Cocoa Crispies posted:


http://dominictarr.com/post/44516618714/working-around-the-cap-theorem-with-rumours-db

is there a checklist or easy form you can fill out and give to people that think they've escaped the cruel grasp of dr. eric brewer's cap theorem

Ended up making one.


Your distributed system advocates a way to beat the CAP theorem. Your idea will not work. Here is why it won't work:

(x) you're actually building an AP system
( ) you're actually building a CP system
( ) you are not, in fact, designing a distributed system
(x) you pushed the actual problem to another layer of the system
(x) you are assuming that network/hardware failures will not happen
( ) your solution is equivalent to an existing one that doesn't beat CAP

Specifically, your plan fails to account for:

( ) latency is a thing that exists
( ) high latency is indistinguishable from splits or unavailability
( ) a split node cannot be differentiated from a crashed one
( ) stable storage may become corrupt
( ) there might be more than 1 partition at the same time
( ) network topology changes over time
(x) clients are also part of the distributed system
( ) deleted items will come back after synchronization with other nodes
( ) clocks drift across multiple parts of the system, forward and backwards in time
( ) network failures will actually happen
( ) hardware failures will actually happen
( ) operator errors will actually happen
(x) side effects cannot be rolled back the way transactions can
( ) failures can occur while in a critical part of your algorithm
( ) split nodes can vanish forever
(x) things can happen at the same time on different machines
(x) designing distributed systems is actually hard

And the following technical objections may apply:

( ) using 'infinite timeouts' is not an acceptable solution to lost messages
( ) your quorum size cannot be changed over time
( ) your system accumulates data forever and assumes infinite storage
(x) re-synchronizing data will require more bandwidth than everything else put together
( ) acknowledging reception is not the same as confirming consumption of messages
( ) your solution requires a central authority that cannot be unavailable
(x) you assume short periods of unavailability are insignificant
( ) read-only mode is still unavailability for writes
(x) you are basing yourself on a paper or theory that has not yet been proven

Furthermore, this is what I think about you:

(x) you have no idea what you are doing
( ) you are badly reinventing existing concepts and should do some research
(x) you shouldn't be in charge of people's data
( ) nice try, but blatantly false advertising
(x) you should read the definition of the word 'theorem'
( ) you should read the definition of 'distributed system'

MononcQc fucked around with this message at 02:14 on Aug 15, 2013

Janitor Prime
Jan 22, 2004

PC LOAD LETTER

What da fuck does that mean

Fun Shoe
:iceburn:

tef
May 30, 2004

-> some l-system crap ->

MononcQc posted:

Ended up making one.


Your distributed system advocates a way to beat the CAP theorem.
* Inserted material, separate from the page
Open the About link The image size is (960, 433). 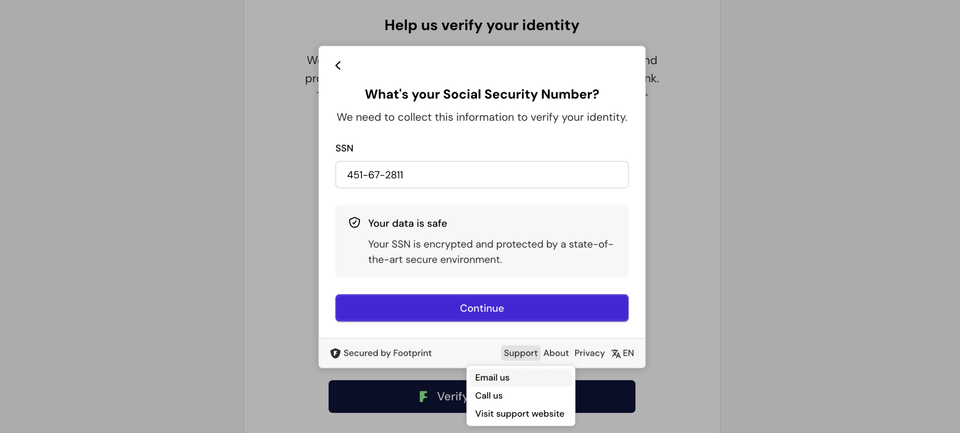point(556,353)
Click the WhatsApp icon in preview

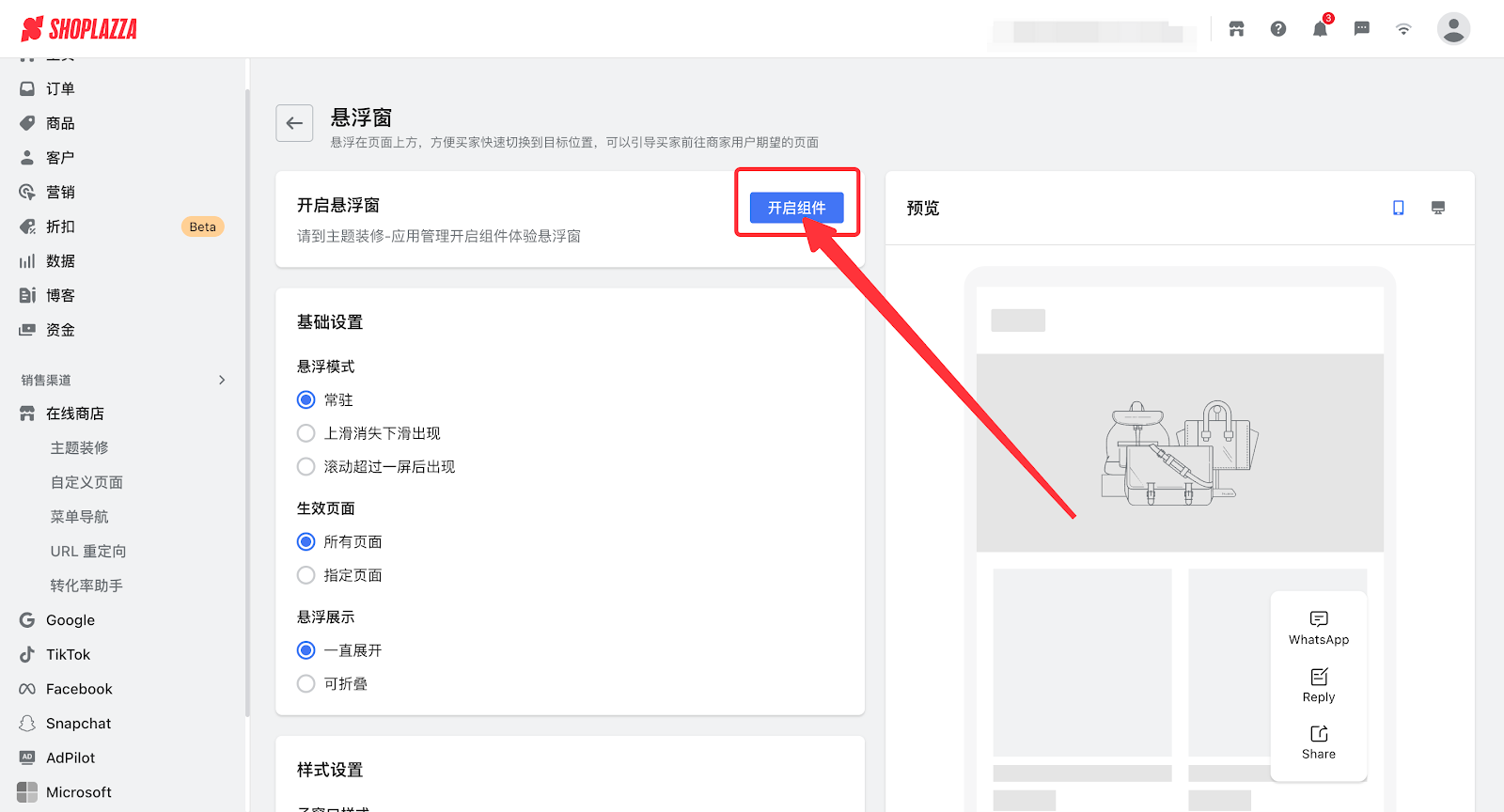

Your idea will not work. Here is why it won't work:

(x) you're actually building an AP system
( ) you're actually building a CP system
( ) you are not, in fact, designing a distributed system
(x) you pushed the actual problem to another layer of the system
(x) you are assuming that network/hardware failures will not happen
( ) your solution is equivalent to an existing one that doesn't beat CAP

Specifically, your plan fails to account for:

( ) latency is a thing that exists
( ) high latency is indistinguishable from splits or unavailability
( ) a split node cannot be differentiated from a crashed one
( ) stable storage may become corrupt
( ) there might be more than 1 partition at the same time
( ) network topology changes over time
(x) clients are also part of the distributed system
( ) deleted items will come back after synchronization with other nodes
( ) clocks drift across multiple parts of the system, forward and backwards in time
( ) network failures will actually happen
( ) hardware failures will actually happen
( ) operator errors will actually happen
(x) side effects cannot be rolled back the way transactions can
( ) failures can occur while in a critical part of your algorithm
( ) split nodes can vanish forever
(x) things can happen at the same time on different machines
(x) designing distributed systems is actually hard

And the following technical objections may apply:

( ) using 'infinite timeouts' is not an acceptable solution to lost messages
( ) your quorum size cannot be changed over time
( ) your system accumulates data forever and assumes infinite storage
(x) re-synchronizing data will require more bandwidth than everything else put together
( ) acknowledging reception is not the same as confirming consumption of messages
( ) your solution requires a central authority that cannot be unavailable
(x) you assume short periods of unavailability are insignificant
( ) read-only mode is still unavailability for writes
(x) you are basing yourself on a paper or theory that has not yet been proven

Furthermore, this is what I think about you:

(x) you have no idea what you are doing
( ) you are badly reinventing existing concepts and should do some research
(x) you shouldn't be in charge of people's data
( ) nice try, but blatantly false advertising
(x) you should read the definition of the word 'theorem'
( ) you should read the definition of 'distributed system'


aww yiss.

tef
May 30, 2004

-> some l-system crap ->
http://secretvolcanobase.org/~tef/distributed_system.txt made a few edits.

DONT THREAD ON ME
Oct 1, 2002

by Nyc_Tattoo
Floss Finder

cool now someone make one of these with ruby tia

jony neuemonic
Nov 13, 2009

coffeetable posted:

Greenglow, a javascript framework for operating nuclear facilities,

MononcQc
May 29, 2007

woops i confused a software core dump with an actual nuclear core dump! silly type juggling!

Suspicious Dish
Sep 24, 2011

2020 is the year of linux on the desktop, bro
Fun Shoe

you have a secret volcano base too?

tef
May 30, 2004

-> some l-system crap ->
who doesn’t ?

ps http://ferd.ca/beating-the-cap-theorem-checklist.html :swoon:

Suspicious Dish
Sep 24, 2011

2020 is the year of linux on the desktop, bro
Fun Shoe
can you crosspost that on programmingisterrible with a subtle link to tacodb somewhere tia

double sulk
Jul 2, 2010

congrats monocqc youre #4 on hn

Cocoa Crispies
Jul 20, 2001

Vehicular Manslaughter!

Pillbug

gucci void main posted:

congrats monocqc youre #4 on hn

thanks for the hn update, how's the job going?

double sulk
Jul 2, 2010

Cocoa Crispies posted:

thanks for the hn update, how's the job going?

great ty for asking.

Bloody
Mar 3, 2013

abraham linksys posted:

nah it's not nearly that cool, it just comes with a JS API for developing on it. think of it like arduino's java APIs

(which is neat in itself - regardless of your feelings on javascript, i think we can all agree that lowering the barrier to entry for embedded development is a Good Thing)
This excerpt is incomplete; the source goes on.